Data processing was conducted using MassLynx (version 4.1), for which a total ion chromatogram (TIC) was extracted for each sample and interpreted by comparison with previously collected TICs of positive LSDs and normal controls. TargetLynx was used for peak integration with a signal-to-noise ratio of 5 set as the cutoff for peak detection limit. Relative quantification was assessed through the software reported response, which was calculated as FOS peak area/IS peak area × 1000.

Results

METHOD DEVELOPMENT

Reducing-end labeling methods were widely applied to overcome the difficulty involved in the electrospray ionization–SRM analysis of native oligosaccharides, such as poor ionization and sparse fragmentation.

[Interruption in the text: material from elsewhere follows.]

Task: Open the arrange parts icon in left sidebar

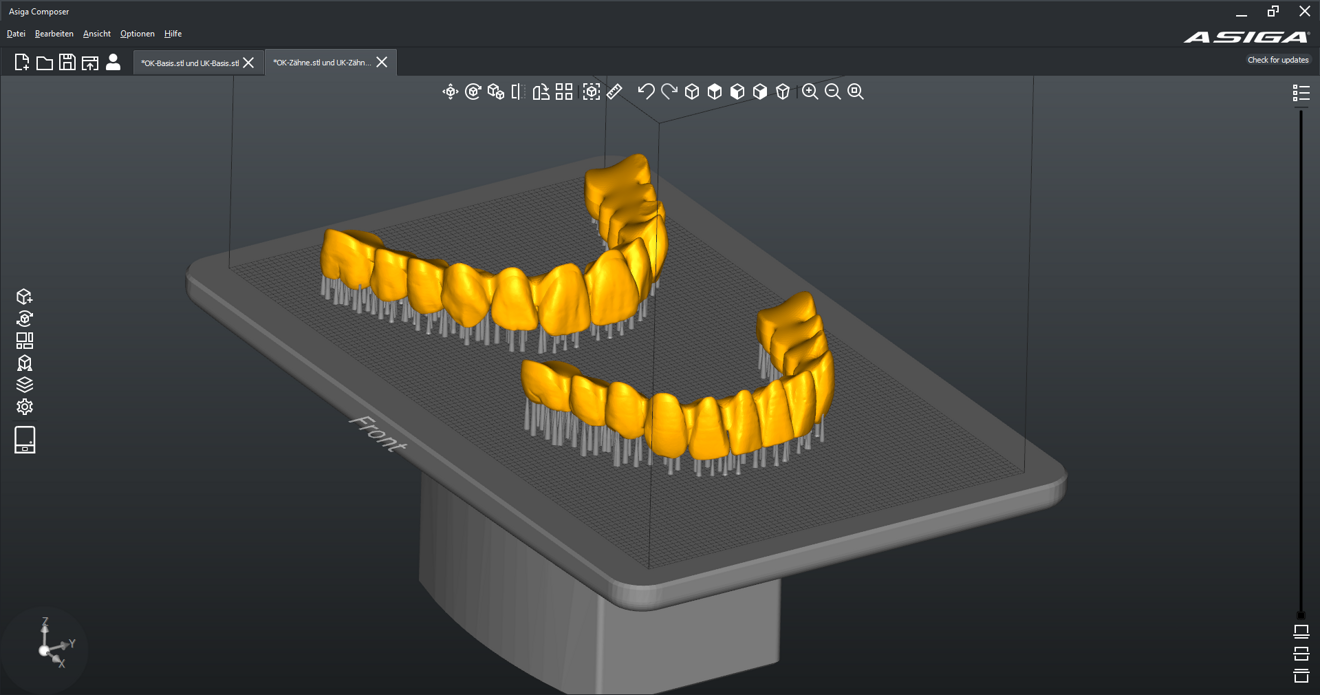Action: pos(24,340)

Because reducing-end labeling methods require oligosaccharides to have a free reducing end, aspartyl-oligosaccharides, a group of glycoamino acids known to accumulate in urine from patients with aspartylglucosaminuria, are not derivatized and retained on traditional reversed-phase columns (i.e., C18) because of their high hydrophilicity but are easily retained on normal phase columns. However, BAB-labeled FOSs are well retained on both reversed-phase and normal phase columns. Therefore, the Glycan BEH Amide column (Waters), a normal phase column specifically designed for glycan separations, was chosen for this study because of its previously demonstrated superior retention and high selectivity of reducing-end labeled glycans (1113).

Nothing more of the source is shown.